§ DIRECTIONS
From the line that has "[toggle navbar] (785, 25)" down to the final line of the listing below, transcribe every line exactly, and only those.

§ PROVIDED DATA
******************************
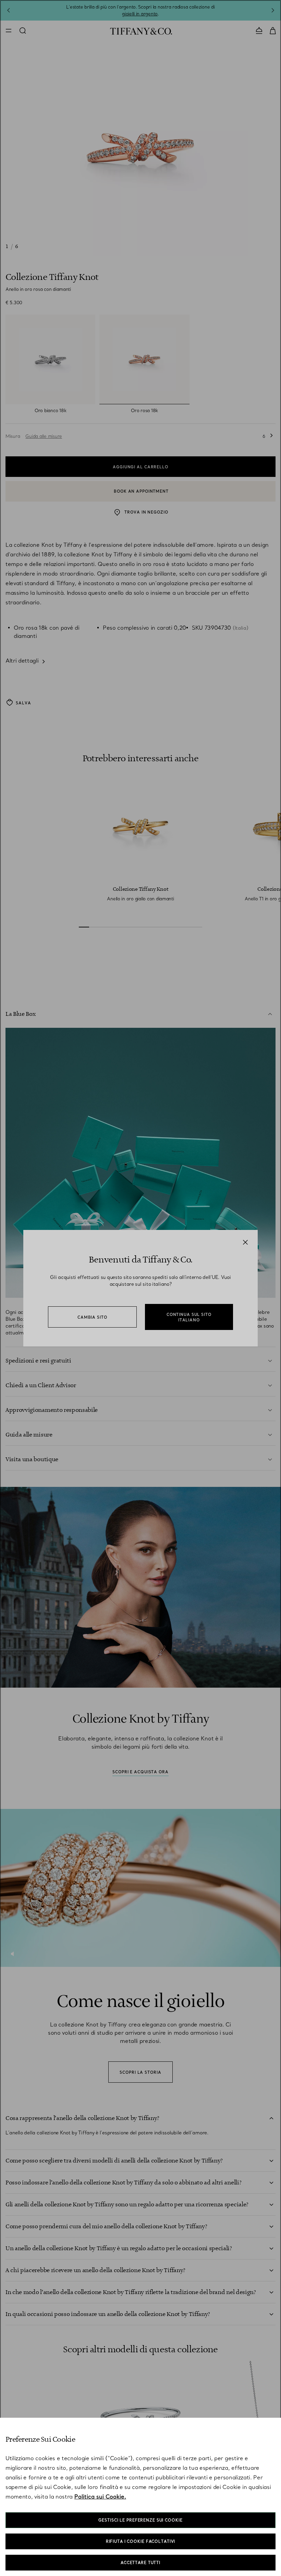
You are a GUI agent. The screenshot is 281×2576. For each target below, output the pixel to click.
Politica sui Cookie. (100, 2496)
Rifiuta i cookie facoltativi (140, 2541)
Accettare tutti (140, 2562)
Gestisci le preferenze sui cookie (140, 2520)
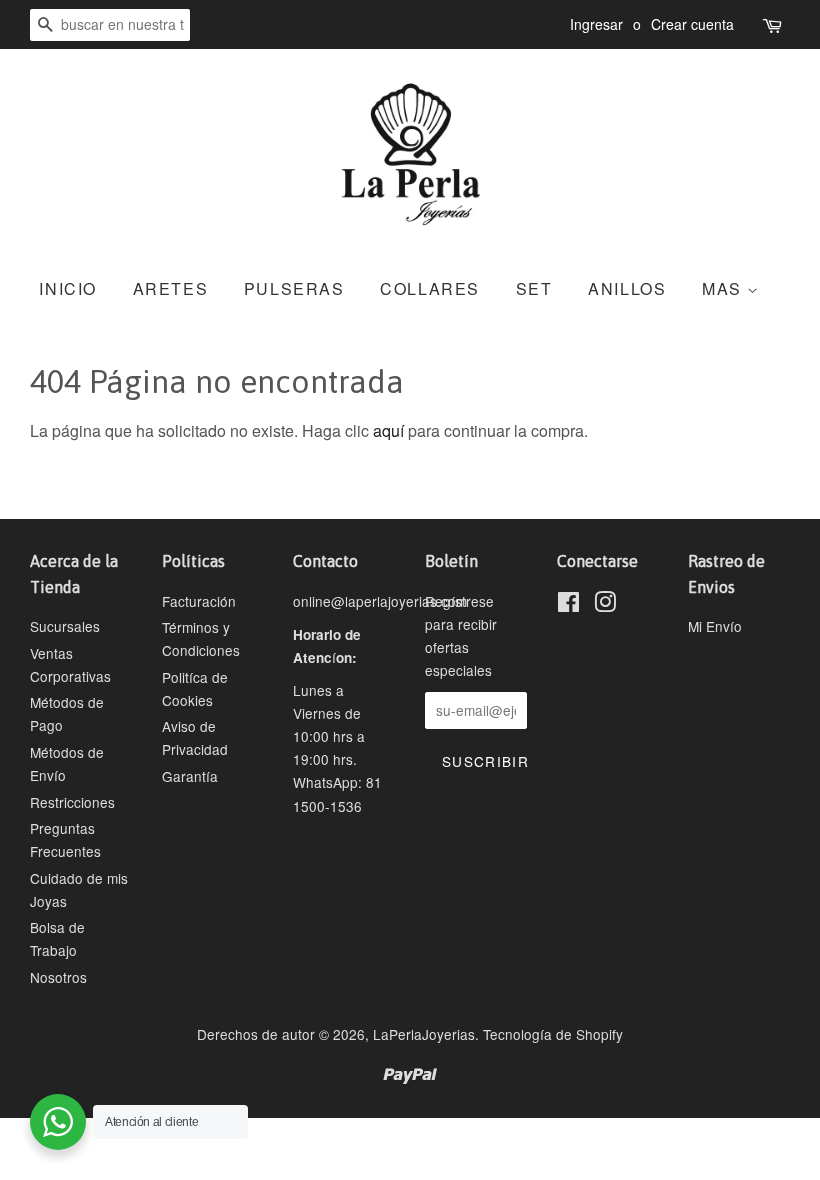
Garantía (190, 776)
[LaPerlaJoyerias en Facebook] (568, 605)
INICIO (68, 288)
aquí (388, 430)
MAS (724, 288)
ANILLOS (627, 288)
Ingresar (596, 24)
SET (534, 288)
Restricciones (72, 802)
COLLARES (430, 288)
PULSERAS (294, 288)
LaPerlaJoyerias (424, 1034)
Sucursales (65, 626)
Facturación (199, 601)
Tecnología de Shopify (553, 1034)
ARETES (171, 288)
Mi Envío (715, 626)
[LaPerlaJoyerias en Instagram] (605, 605)
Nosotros (58, 977)
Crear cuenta (692, 24)
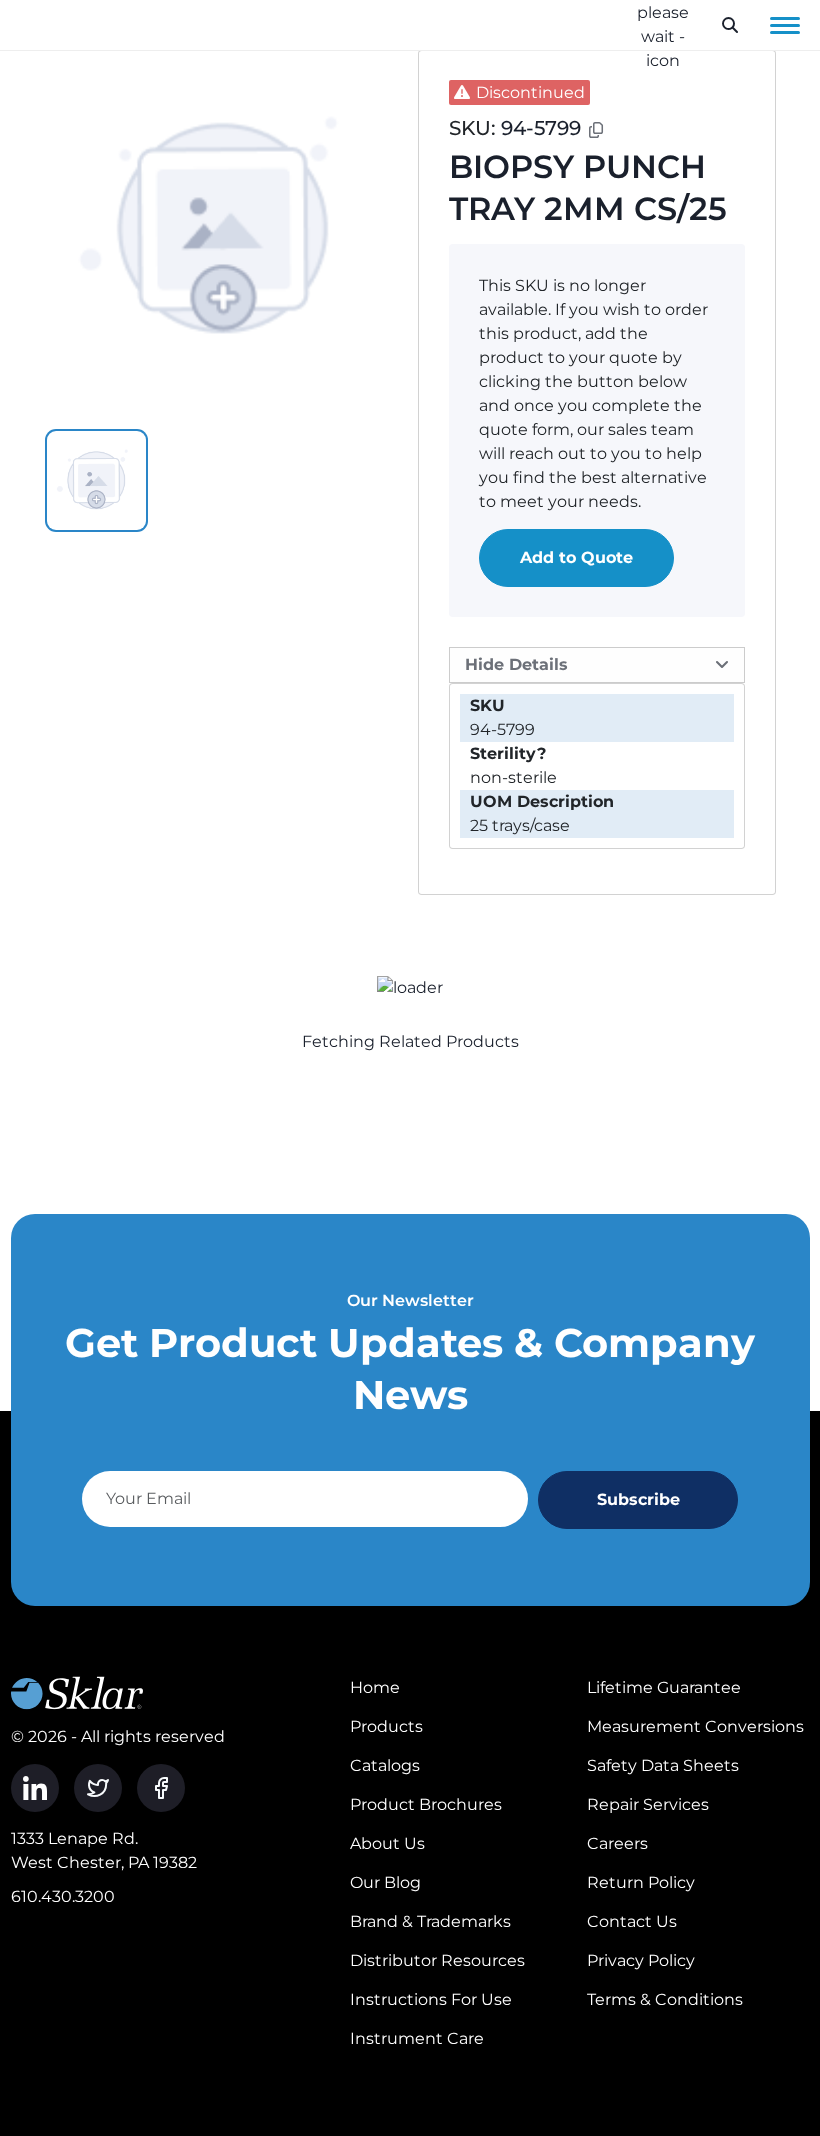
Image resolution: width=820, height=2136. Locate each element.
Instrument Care (417, 2038)
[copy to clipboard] (596, 130)
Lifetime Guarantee (664, 1687)
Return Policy (641, 1882)
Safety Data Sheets (663, 1765)
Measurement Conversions (695, 1726)
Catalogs (385, 1765)
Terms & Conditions (665, 1999)
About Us (387, 1843)
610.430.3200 (63, 1896)
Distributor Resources (437, 1960)
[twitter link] (98, 1788)
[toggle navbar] (785, 25)
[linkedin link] (35, 1788)
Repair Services (648, 1804)
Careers (617, 1843)
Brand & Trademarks (430, 1921)
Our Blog (385, 1882)
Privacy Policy (641, 1960)
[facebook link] (161, 1788)
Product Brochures (426, 1804)
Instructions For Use (431, 1999)
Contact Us (632, 1921)
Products (386, 1726)
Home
******************************
§ REPLY TO THE TASK
[toggle navbar] (785, 25)
[linkedin link] (35, 1788)
Repair Services (648, 1804)
Careers (617, 1843)
Brand & Trademarks (430, 1921)
Our Blog (385, 1882)
Privacy Policy (641, 1960)
[facebook link] (161, 1788)
Product Brochures (426, 1804)
Instructions For Use (431, 1999)
Contact Us (632, 1921)
Products (386, 1726)
Home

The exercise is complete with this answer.